On 09/26/2015 08:18 AM, Wang Yufei wrote:
We shutdown a VM A by qemu agent,meanwhile an agent EOF
of VM A happened, there's a chance that deadlock occurred:
qemuProcessHandleAgentEOF in main thread
A) priv->agent = NULL; //A happened before B
//deadlock when we get agent lock which's held by worker thread
qemuAgentClose(agent);
qemuDomainObjExitAgent called by qemuDomainShutdownFlags in worker thread
B) hasRefs = virObjectUnref(priv->agent); //priv->agent is NULL, return false
if (hasRefs)
virObjectUnlock(priv->agent); //agent lock will not be released here
So I close agent first, then set priv->agent NULL to fix the deadlock.

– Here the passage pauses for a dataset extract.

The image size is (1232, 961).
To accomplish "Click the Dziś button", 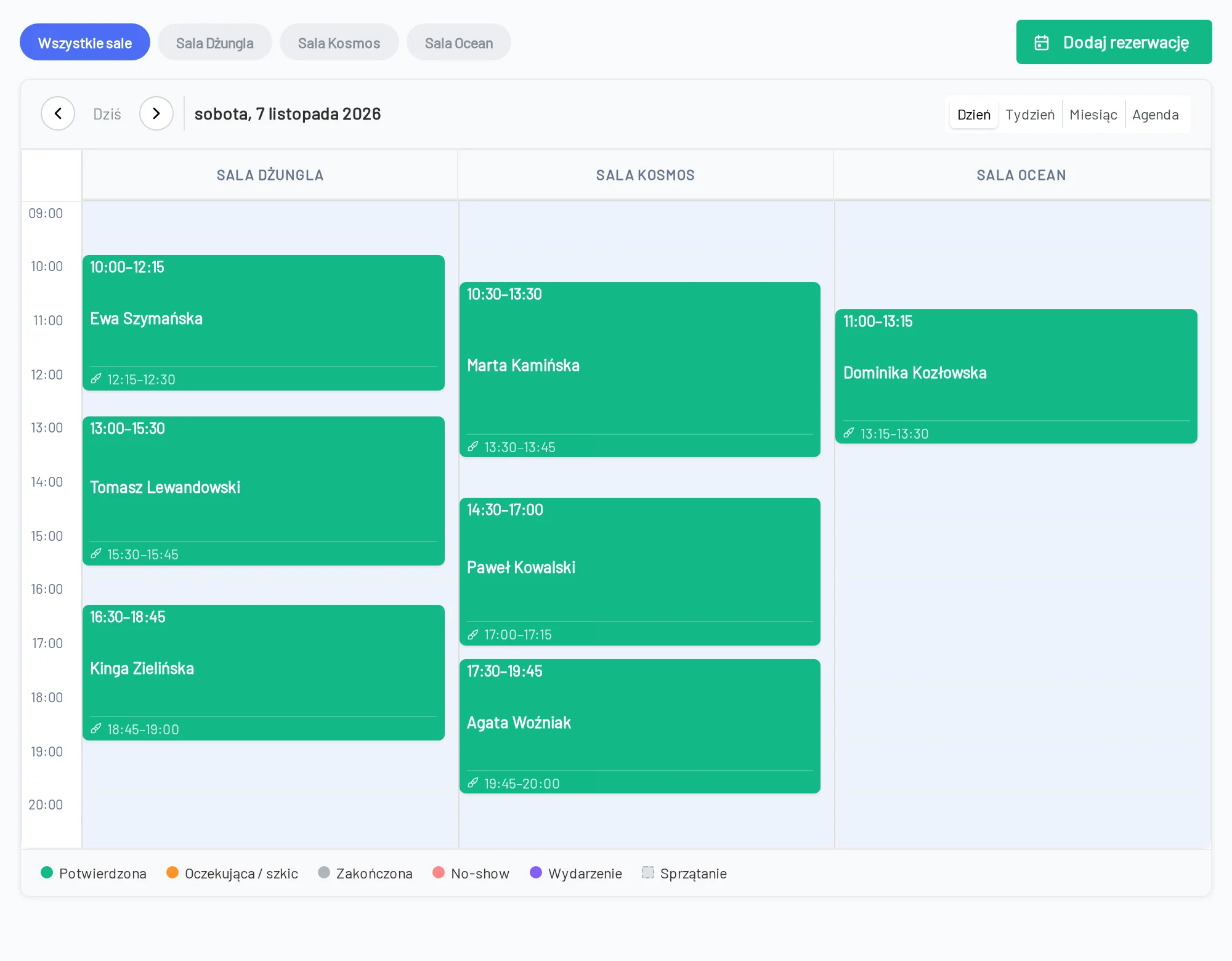I will (x=107, y=114).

Signed-off-by: Wang Yufei <james.wangyufei(a)huawei.com>
Reviewed-by: Ren Guannan <renguannan(a)huawei.com>
---
src/qemu/qemu_process.c | 3 +--
1 file changed, 1 insertion(+), 2 deletions(-)
Interesting - this is the exact opposite of commit id '1020a504' from
Michal over 3 years ago.
However, a bit of digging into the claim from the commit message drove
me to commit id '362d04779c' which removes the domain object lock that
was the basis of the initial patch.
While I'm not an expert in the vmagent code, I do note that the
HandleAgentEOF code checks for !priv->agent and priv->beingDestroyed,
while the ExitAgent code doesn't necessarily (or directly) check whether
the priv->agent is still valid (IOW: that nothing else has removed it
already like the EOF).
So, while I don't discount that the patch works - I'm wondering whether
the smarts/logic should be built into ExitAgent to check for
!priv->agent (and or something else) that would indicate we're already
on the path of shutdown.
John
diff --git a/src/qemu/qemu_process.c b/src/qemu/qemu_process.c
index f2586a1..8c9622e 100644
--- a/src/qemu/qemu_process.c
+++ b/src/qemu/qemu_process.c
@@ -150,11 +150,10 @@ qemuProcessHandleAgentEOF(qemuAgentPtr agent,
goto unlock;
}
+ qemuAgentClose(agent);
priv->agent = NULL;
virObjectUnlock(vm);
-
- qemuAgentClose(agent);
return;
unlock: